The 300,000 estimate comes from a June tally by communications group Climate Power. It was compiled by adding up the jobs promised by companies in publicly announcing 585 clean energy projects after the Inflation Reduction Act was passed through May 2024, a total of 312,900 announced jobs. Not all of these jobs have already been created. Climate Power’s topline number also doesn’t distinguish between construction jobs building new factories and the long-term jobs at those factories – jobs building batteries, solar panels and electric vehicles, among other things.
In addition, E2, another clean energy group that tracks Inflation Reduction Act-related investments and jobs, has counted over 109,000 new clean energy jobs created or announced from August 2022 to May 2024 – significantly lower than the Climate Power number. A recent report from the US Department of Energy found 142,000 new clean energy jobs were created in 2023.

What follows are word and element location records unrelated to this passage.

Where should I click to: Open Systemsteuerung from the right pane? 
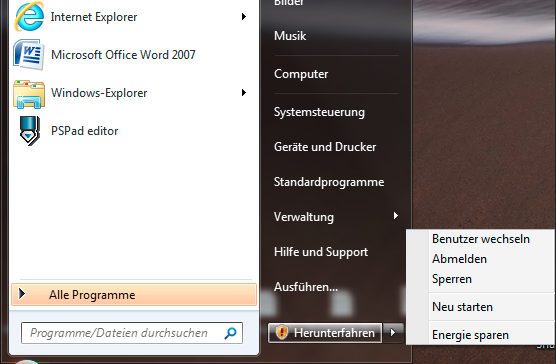pos(319,112)
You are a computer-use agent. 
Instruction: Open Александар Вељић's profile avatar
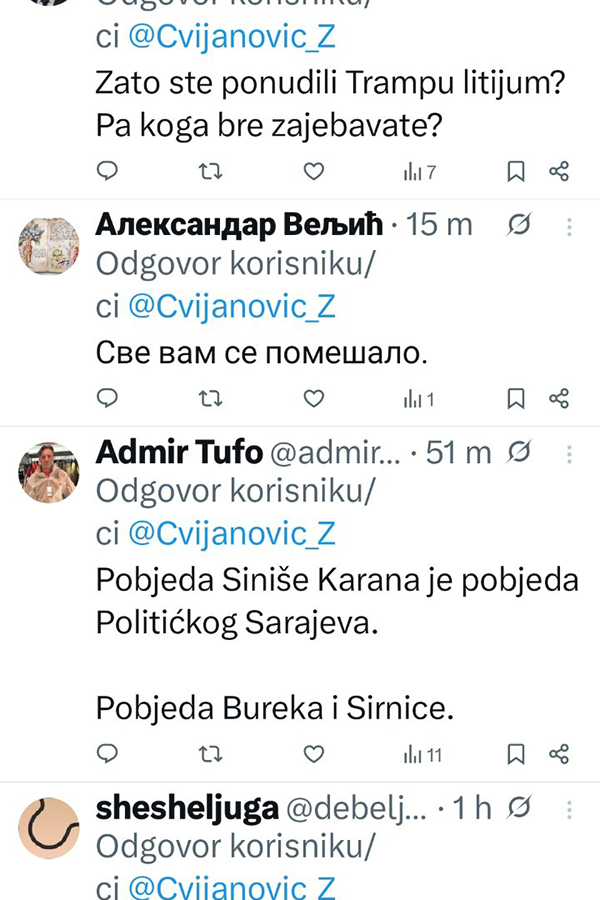[49, 246]
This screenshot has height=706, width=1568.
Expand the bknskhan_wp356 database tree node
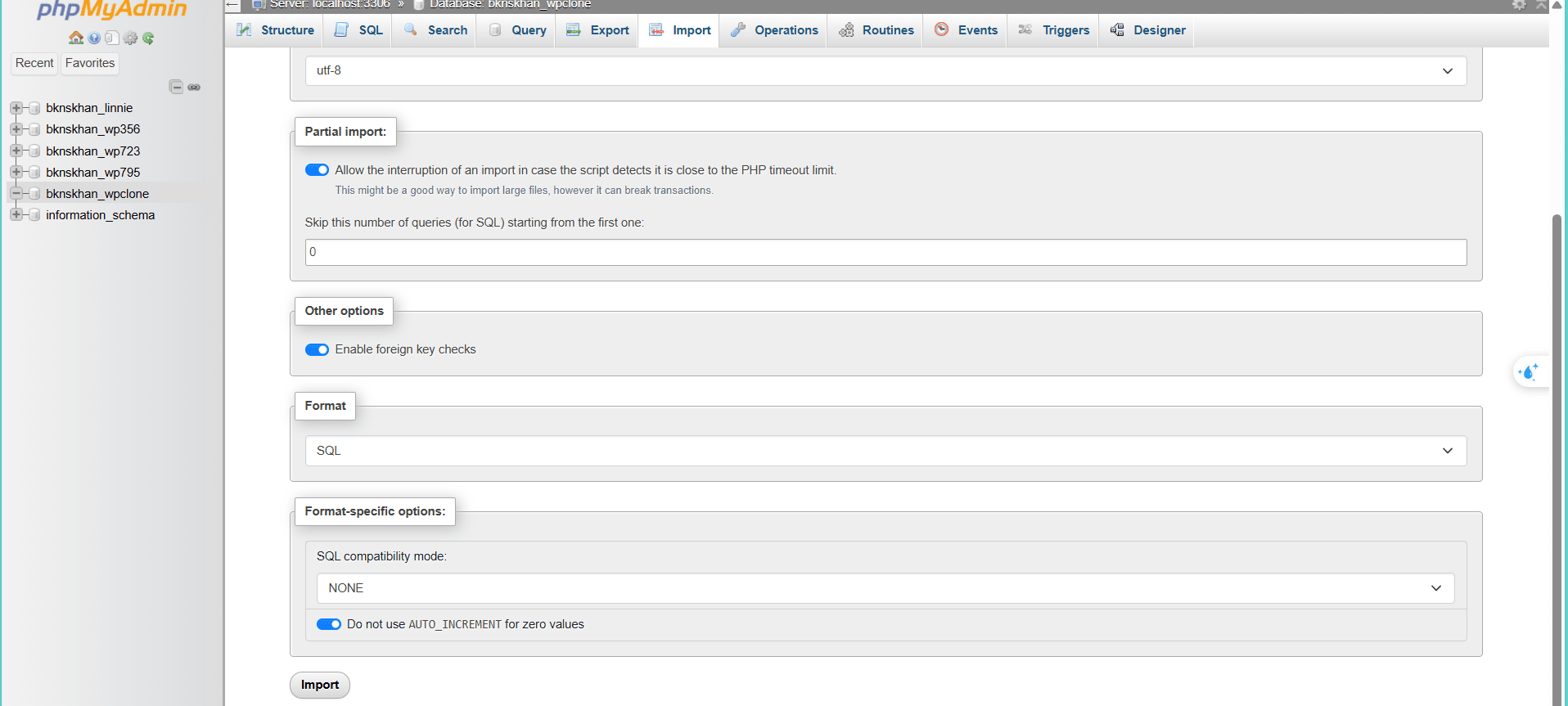pos(16,129)
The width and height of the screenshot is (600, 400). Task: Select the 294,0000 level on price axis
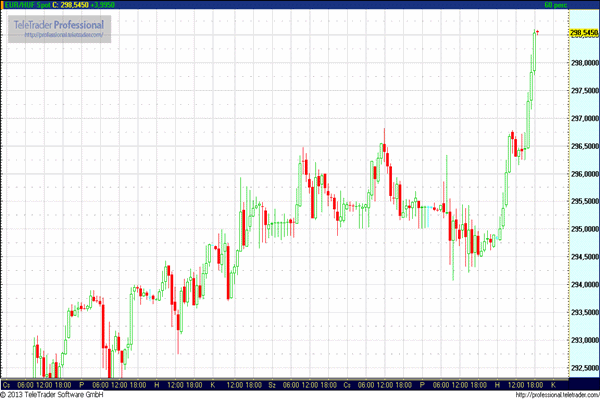coord(583,285)
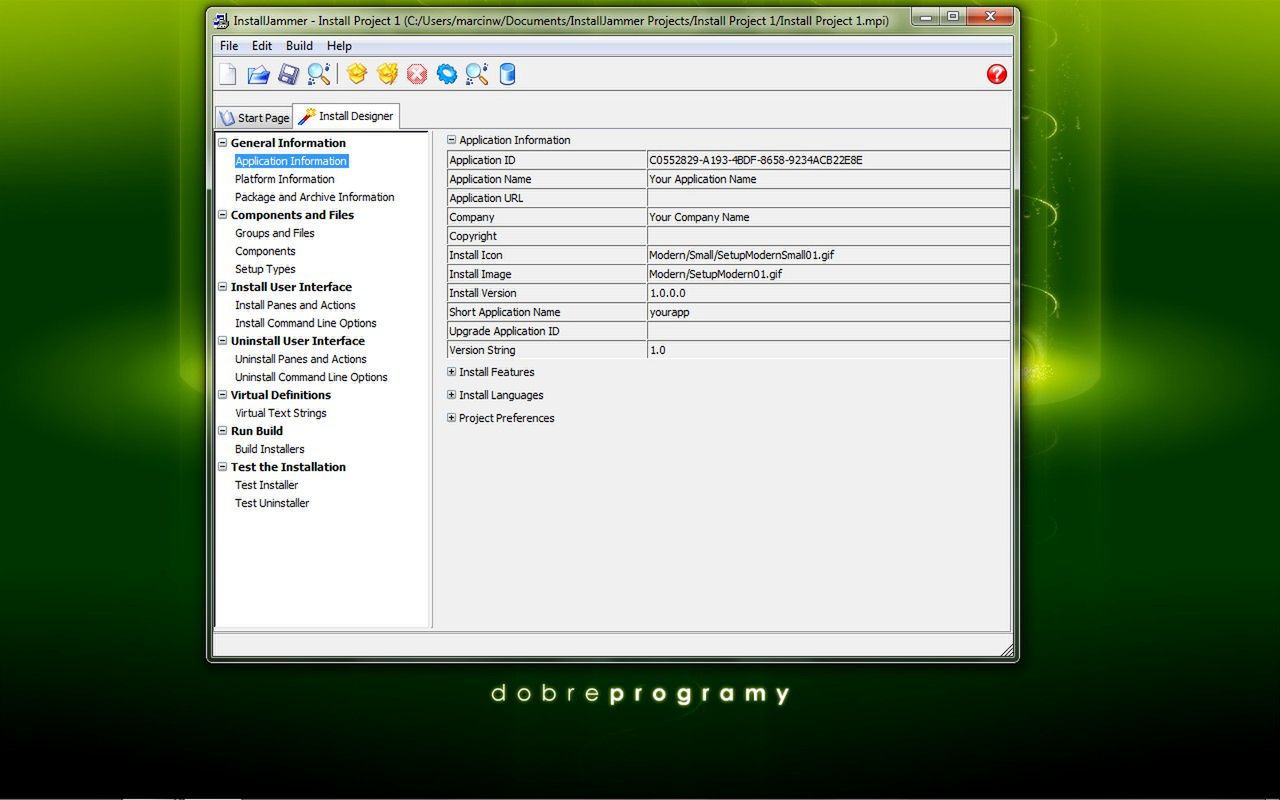Screen dimensions: 1280x800
Task: Select Groups and Files in the sidebar
Action: tap(274, 232)
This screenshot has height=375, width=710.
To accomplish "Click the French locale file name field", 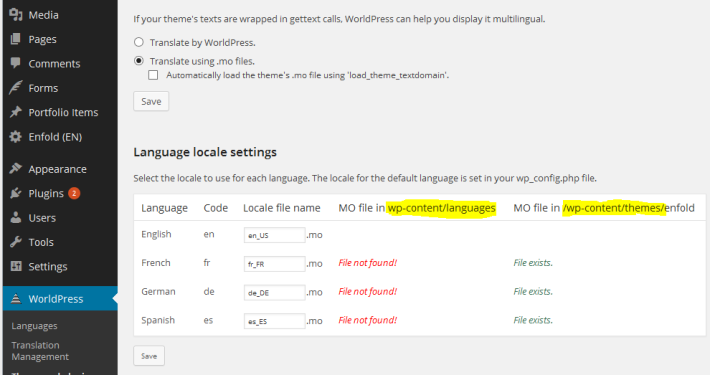I will pos(274,264).
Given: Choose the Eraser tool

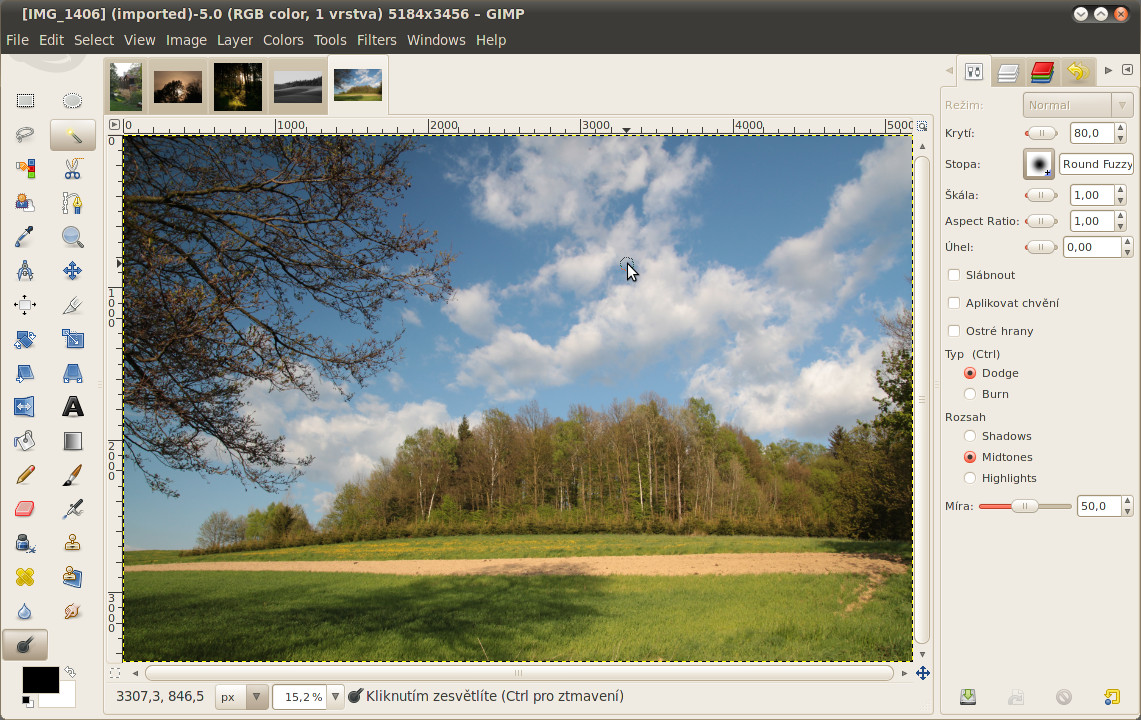Looking at the screenshot, I should point(25,509).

Different entities use different methodologies when analyzing data, so it is difficult to determine an exact figure. Regardless, there’s no question there’s a huge amount of clean energy investment, and a significant number of new jobs building EVs and renewables like wind and solar are being created by the Inflation Reduction Act. The 2024 Energy Department report showed clean energy jobs made up more than half of the total for new energy sector jobs and grew at a rate twice as large as the overall US economy.
The report also acknowledged how the sudden growth in the clean energy sector from the Inflation Reduction Act has made it difficult to track all the jobs that are being created.